マスターはひっくり返った椅子を直しながら、ブツブツ言った。
「確かに、うちのマドラー、特注の真鍮製だから、お母さま、お目が高いけど、そんな大声で突然言うことじゃないでしょ?」
「ごめんなさい。いつも忘れてしまうから、今日こそ忘れないようにしなくちゃって思っていて。ちょうど思い出したからつい声が大きくなっちゃった」
「分かったわよ。ひとつ包んでおくから、帰りに忘れないようにね。でも、本当に高いのよ」
「お代は、後でもいい? 私が忘れちゃうものだから、母に代金もらってなくて」
「いいわよ。忘れなければね!」
なんとかその場はうまく(?)誤魔化せたが、私の心は衝撃的な事実を知って動揺していた。

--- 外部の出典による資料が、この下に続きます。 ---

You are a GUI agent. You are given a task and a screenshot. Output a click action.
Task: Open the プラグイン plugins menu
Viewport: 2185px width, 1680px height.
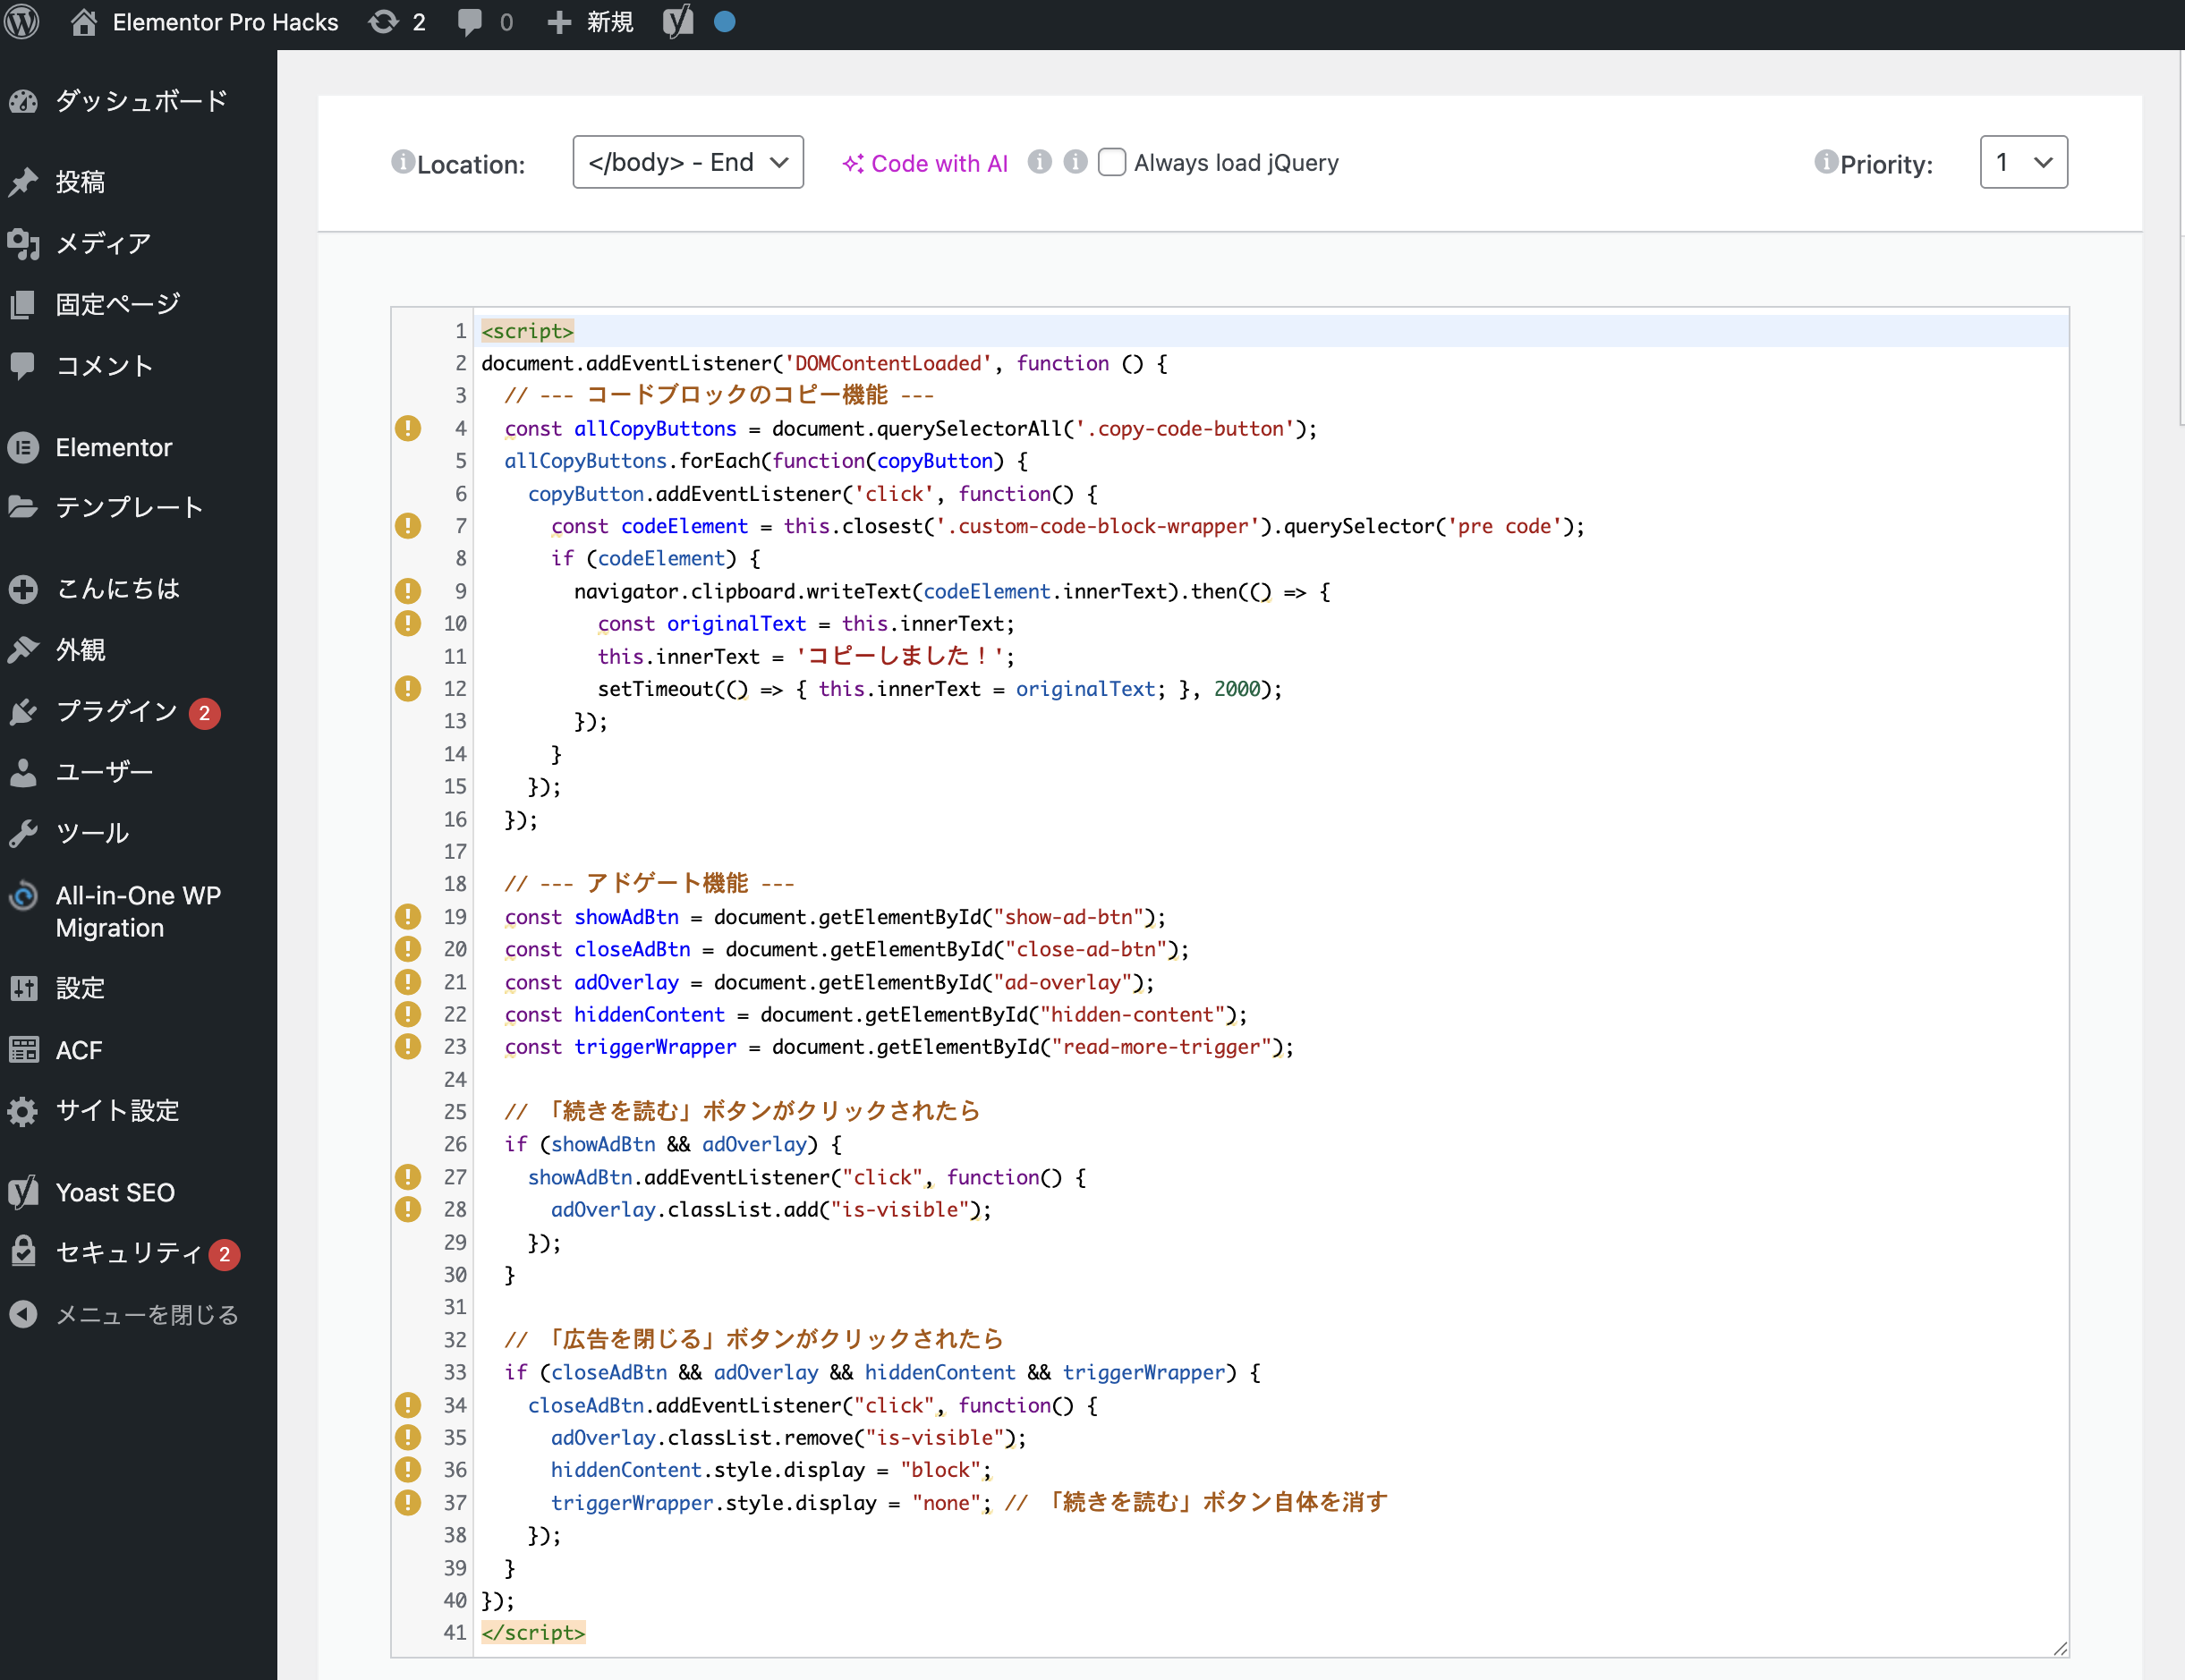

確かにあの少年に初めて会ったとき、どこかで会ったような気はしていたが、まさか転生人とは思えなかった。これまで出会った転生人は、犬になったアドリエンヌさまも含めて、だいたい一目か二目で判ったものだが、この少年のときには何故気付かなかったのだろう?
犬のアドリエンヌさまの年齢も含め、だいたい似たような頃に転生して同じくらいの年だというのに、この少年だけ極端に若かったからだろうか。
しかし何故、ゾルには判ったのだろうか。しかもテレビモニター越しの覆面をした姿だったというのに。
とにかく、私にとってはいろいろなことがショッキングだったが、一番の理由はこれだろう。
探し求めていた大魔術師マドゥーラの転生した姿が、十才にも満たない少年だったということだ……。